Friday, January 20, 2006

Inside Higher Ed :: Notes from the Underground

Here's an interesting analysis of the latest developments in "academic community" - the only point missed is the importance of the internet to those of us at smaller schools who don't always feel like we teach with "like minds" in as diverse a way as we would like.

Inside Higher Ed :: Notes from the Underground: "Of course, two casual gatherings for lunch does not a profound cultural shift make. But it was hard not to think something interesting had just transpired: A new sort of collegiality, stretching across both geographic and professional distances, fostered by online communication but not confined to it.

The discussions were fueled by the scholarly interests of the participants. But there was a built-in expectation that you would be willing to explain your references to someone who didn’t share them. And none of it seems at all likely to win the interest (let alone the approval) of academic bureaucrats.

Surely other people must be discovering and creating this sort of thing — this experience of communitas. Or is that merely a dream?
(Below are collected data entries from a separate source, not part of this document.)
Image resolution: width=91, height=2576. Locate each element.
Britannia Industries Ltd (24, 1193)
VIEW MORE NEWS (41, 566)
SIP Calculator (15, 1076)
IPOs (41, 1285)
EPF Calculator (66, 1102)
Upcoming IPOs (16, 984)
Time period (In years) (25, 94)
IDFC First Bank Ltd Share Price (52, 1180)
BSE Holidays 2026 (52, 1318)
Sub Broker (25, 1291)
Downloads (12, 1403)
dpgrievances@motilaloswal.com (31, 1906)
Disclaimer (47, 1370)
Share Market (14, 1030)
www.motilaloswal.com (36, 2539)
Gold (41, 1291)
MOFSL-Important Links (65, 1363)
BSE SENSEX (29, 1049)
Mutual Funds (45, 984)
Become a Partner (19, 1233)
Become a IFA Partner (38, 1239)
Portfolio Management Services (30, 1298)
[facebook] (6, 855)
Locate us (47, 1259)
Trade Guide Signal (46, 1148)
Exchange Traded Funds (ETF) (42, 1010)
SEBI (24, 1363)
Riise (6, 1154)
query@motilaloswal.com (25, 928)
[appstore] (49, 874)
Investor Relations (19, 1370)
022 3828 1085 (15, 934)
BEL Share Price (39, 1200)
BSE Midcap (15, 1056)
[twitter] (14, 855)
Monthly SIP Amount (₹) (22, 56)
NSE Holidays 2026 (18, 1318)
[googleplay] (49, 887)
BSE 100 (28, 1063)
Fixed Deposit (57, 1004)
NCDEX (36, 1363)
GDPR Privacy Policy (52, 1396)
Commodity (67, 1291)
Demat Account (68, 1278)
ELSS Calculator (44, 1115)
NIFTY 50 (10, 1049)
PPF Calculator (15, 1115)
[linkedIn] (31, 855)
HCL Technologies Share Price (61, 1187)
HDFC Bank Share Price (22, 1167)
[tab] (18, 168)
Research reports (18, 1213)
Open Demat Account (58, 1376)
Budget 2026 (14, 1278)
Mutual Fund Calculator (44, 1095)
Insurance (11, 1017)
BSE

It is not a matter of turning back the clock — of undoing the division of labor that has created specialization. That really would be a dream.
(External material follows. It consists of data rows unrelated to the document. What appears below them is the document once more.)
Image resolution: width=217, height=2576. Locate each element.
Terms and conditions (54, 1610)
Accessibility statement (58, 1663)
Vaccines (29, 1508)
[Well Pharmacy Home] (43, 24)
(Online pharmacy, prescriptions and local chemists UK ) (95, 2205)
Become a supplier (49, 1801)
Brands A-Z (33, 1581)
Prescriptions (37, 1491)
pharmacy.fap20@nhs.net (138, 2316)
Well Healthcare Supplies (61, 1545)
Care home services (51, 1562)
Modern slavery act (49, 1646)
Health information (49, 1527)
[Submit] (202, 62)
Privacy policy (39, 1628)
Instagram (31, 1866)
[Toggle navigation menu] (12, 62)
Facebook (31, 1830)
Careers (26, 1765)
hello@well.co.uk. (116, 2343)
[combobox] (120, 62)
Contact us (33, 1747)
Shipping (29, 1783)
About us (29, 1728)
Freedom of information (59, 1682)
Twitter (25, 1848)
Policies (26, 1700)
But as Bender puts it, cultural life is shaped by “patterns of interaction” that develop over long periods of time. For younger scholars, anyway, the routine give-and-take of online communication (along with the relative ease of linking to documents that support a point or amplify a nuance) may become part of the deep grammar of how they think and argue. And if enough of them become accustomed to discussing their research with people working in other disciplines, who knows what could happen?

“What our contemporary culture wants,” as Bender put it in 1993, “is the combination of theoretical abstraction and historical concreteness, technical precision and civic give-and-take, data and rhetoric.” We aren’t there, of course, or anywhere near it. But sometimes it does seem as if there might yet be grounds for optimism."